Pixel coordinate grounding data:
══════════

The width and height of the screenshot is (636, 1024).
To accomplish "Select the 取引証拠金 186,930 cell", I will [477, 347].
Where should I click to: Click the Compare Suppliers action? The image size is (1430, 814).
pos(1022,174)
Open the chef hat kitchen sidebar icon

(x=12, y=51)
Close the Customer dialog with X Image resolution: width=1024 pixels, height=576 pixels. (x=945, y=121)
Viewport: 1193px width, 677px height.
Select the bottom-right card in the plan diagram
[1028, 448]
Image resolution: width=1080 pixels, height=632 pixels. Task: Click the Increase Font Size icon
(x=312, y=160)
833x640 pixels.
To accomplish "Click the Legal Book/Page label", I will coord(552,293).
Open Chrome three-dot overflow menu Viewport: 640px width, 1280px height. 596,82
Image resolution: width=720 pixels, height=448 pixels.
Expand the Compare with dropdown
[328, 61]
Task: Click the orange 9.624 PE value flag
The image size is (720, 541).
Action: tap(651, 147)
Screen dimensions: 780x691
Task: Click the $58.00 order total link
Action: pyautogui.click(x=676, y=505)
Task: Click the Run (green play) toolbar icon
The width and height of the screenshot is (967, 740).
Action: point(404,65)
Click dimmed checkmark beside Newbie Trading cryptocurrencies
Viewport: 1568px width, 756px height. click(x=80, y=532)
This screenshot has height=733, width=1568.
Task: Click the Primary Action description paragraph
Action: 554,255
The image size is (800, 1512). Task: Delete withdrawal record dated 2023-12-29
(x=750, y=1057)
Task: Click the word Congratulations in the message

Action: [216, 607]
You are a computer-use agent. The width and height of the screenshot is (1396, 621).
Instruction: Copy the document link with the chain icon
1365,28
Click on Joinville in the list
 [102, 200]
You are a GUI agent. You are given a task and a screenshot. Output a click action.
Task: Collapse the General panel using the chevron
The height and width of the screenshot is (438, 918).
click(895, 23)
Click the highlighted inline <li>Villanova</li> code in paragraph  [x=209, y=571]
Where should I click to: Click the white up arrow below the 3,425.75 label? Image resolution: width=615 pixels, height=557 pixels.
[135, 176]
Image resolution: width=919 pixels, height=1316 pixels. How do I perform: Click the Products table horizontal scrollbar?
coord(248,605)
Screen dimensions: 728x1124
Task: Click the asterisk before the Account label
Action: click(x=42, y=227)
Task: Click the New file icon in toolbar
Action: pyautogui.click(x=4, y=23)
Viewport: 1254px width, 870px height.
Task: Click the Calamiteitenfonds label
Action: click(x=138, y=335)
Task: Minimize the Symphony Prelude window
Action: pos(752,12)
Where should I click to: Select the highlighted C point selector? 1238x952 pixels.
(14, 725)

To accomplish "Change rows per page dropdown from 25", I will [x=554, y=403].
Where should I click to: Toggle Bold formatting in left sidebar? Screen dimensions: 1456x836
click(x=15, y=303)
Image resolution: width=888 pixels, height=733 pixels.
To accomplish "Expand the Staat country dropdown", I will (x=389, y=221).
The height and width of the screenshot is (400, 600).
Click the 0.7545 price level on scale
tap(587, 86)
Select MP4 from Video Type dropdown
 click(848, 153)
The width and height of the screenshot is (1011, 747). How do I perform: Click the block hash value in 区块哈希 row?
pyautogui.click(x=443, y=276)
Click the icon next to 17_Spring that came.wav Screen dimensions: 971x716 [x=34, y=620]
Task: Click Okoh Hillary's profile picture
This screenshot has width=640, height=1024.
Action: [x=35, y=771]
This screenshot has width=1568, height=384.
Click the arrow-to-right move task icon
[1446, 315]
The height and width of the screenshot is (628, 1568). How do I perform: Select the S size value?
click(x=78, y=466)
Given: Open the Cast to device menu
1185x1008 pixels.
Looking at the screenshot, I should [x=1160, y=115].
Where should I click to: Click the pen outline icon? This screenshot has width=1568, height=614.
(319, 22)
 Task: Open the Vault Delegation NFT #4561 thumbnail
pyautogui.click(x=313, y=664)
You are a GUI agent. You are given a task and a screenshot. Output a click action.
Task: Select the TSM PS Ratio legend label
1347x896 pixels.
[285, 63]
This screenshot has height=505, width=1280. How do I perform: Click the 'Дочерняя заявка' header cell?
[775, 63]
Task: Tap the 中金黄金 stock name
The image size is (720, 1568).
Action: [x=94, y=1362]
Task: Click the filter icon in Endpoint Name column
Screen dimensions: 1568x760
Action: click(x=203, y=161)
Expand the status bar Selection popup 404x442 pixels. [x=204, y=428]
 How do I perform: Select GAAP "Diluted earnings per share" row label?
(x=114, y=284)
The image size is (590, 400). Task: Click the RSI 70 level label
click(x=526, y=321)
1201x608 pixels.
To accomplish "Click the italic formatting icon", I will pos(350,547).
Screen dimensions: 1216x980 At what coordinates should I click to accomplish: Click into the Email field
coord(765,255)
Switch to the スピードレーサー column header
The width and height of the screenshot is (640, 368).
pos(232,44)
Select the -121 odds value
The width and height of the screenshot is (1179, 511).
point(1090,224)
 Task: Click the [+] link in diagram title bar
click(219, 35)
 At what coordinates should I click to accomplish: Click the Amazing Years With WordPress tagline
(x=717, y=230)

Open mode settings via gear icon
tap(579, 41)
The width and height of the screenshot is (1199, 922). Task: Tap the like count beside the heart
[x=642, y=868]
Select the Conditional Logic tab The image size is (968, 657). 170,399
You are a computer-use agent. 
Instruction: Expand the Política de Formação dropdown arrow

══════════

The answer must consist of every line above that contains the word "column".

Expected output:
Task: Click the filter icon in Endpoint Name column
Switch to the スピードレーサー column header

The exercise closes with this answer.